What fewer people know is that this year’s World Wetlands Day theme and call to action for countries to restore wetlands and other important habitats in the GBF is also a key objective of the African-Eurasian Waterbird Agreement (AEWA) and an essential ingredient of effective Flyway Conservation.
Restoring lost or degraded wetlands is absolutely crucial for waterbird conservation as it is an important means of creating and restoring the connectivity between the habitats migratory waterbirds need to survive all along their flyway.
A flyway is in many ways like a chain, made of many links, where each link in the chain represents an important wetland. If one of the links breaks, the whole chain breaks. The loss or degradation of one or more important wetlands within the network can directly lead to a decline in waterbird populations. In fact, the loss of key wetlands in one part of the flyway can have devastating effects in other parts and across the entire flyway and even affect the conservation status of species. Hence identifying, managing, protecting and restoring these important sites and habitats are all critically important.
That is the reason why the legal document behind the AEWA treaty, the so-called AEWA Agreement text calls on countries to not only identify, manage and protect sites and habitats for migratory waterbirds occurring within their territory but also places an emphasis on the importance of restoring lost or degraded habitats. Our theme for the 8th Session of the Meeting of Parties held in Budapest in September 2022, was “Strengthening Flyway Conservation in a Changing World” to emphasize the need for adequate resources and systems for conserving and restoring the network of wetlands, taking into account the ever-changing issues faced.
In addition, the provisions of the treaty generally call upon countries to rehabilitate and restore sites, calling on countries to “endeavour to rehabilitate and restore areas which were previously important for populations listed under AEWA.” These include areas that suffer degradation as a result of the impacts of climate change, hydrological change, agriculture, spread of aquatic invasive non-native species, natural succession, uncontrolled fires, unsustainable use, eutrophication and pollution.
Unfortunately, the continued decline of wetlands across the African-Eurasian flyway indicates that the implementation of the requirement to rehabilitate and restore wetlands in the Agreement’s Action Plan has so far been inadequate.
Nevertheless, I would like to mention an example where this restoration work is already successfully happening: The Finnish Wildlife Agency has launched the Sotka Project to restore 43 breeding habitats for waterbirds with local landowners and with the support of hunting associations from Denmark, Netherlands, the United Kingdom, and Italy, demonstrating the benefit of flyway level funding for this kind of restoration work.

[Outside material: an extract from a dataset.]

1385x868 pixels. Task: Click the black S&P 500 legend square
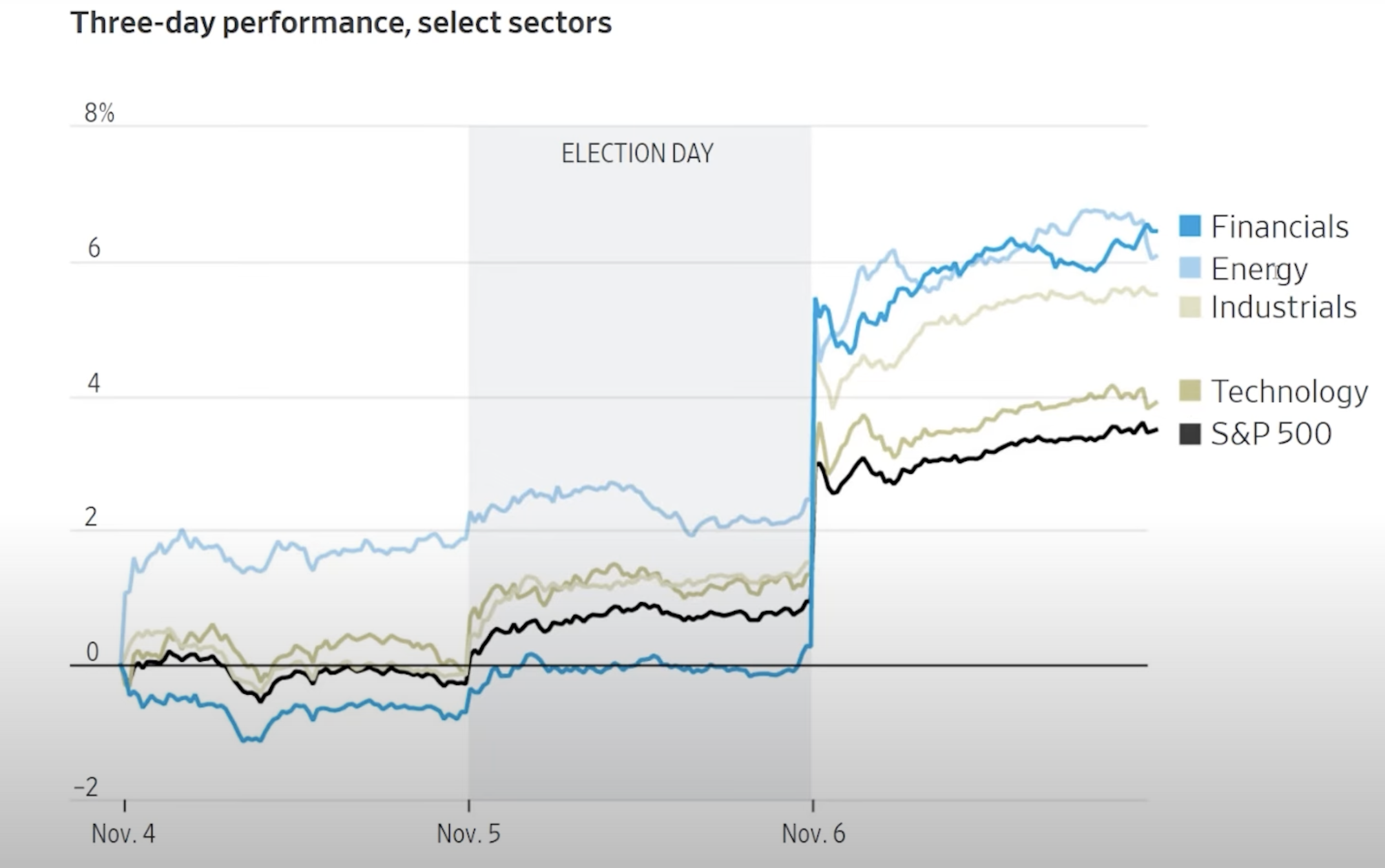[x=1190, y=433]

In addition, it is important to recognize that wetlands can also enhance the livelihoods of people living nearby these wetlands as is being demonstrated by the RESSOURCE Project in their effort to restore water lilies in Senegal - a flagship project in Africa trying to reconcile local development and biodiversity conservation being led by the FAO in collaboration with AEWA.
As these two examples show – it is clearly time for wetland restoration and AEWA is eager to work closely with Ramsar and its Parties and other stakeholders to do all we can to stimulate and accelerate national and international wetland restoration efforts to halt the loss of biodiversity and help restore the ecological integrity, connectivity, and functioning of the network of important sites in the African-Eurasian Flyway.
Wetland restoration is a good way to maintain and restore suitable habitats for waterbirds and will remain a top priority for international waterbird conservation across Africa and Eurasia in the years and decades to come.
The Agreement on the Conservation of African-Eurasian Migratory Waterbirds (AEWA) is an inter-governmental treaty dedicated to the conservation of migratory waterbirds that migrate along the African-Eurasian Flyway. The Agreement covers 255 species of birds ecologically dependent on wetlands for at least part of their annual cycle. 82 countries and the European Union have already signed the environmental treaty, which has a geographic range covering 119 countries across Africa, Europe, the Middle East, Central Asia, Greenland and the Canadian Archipelago.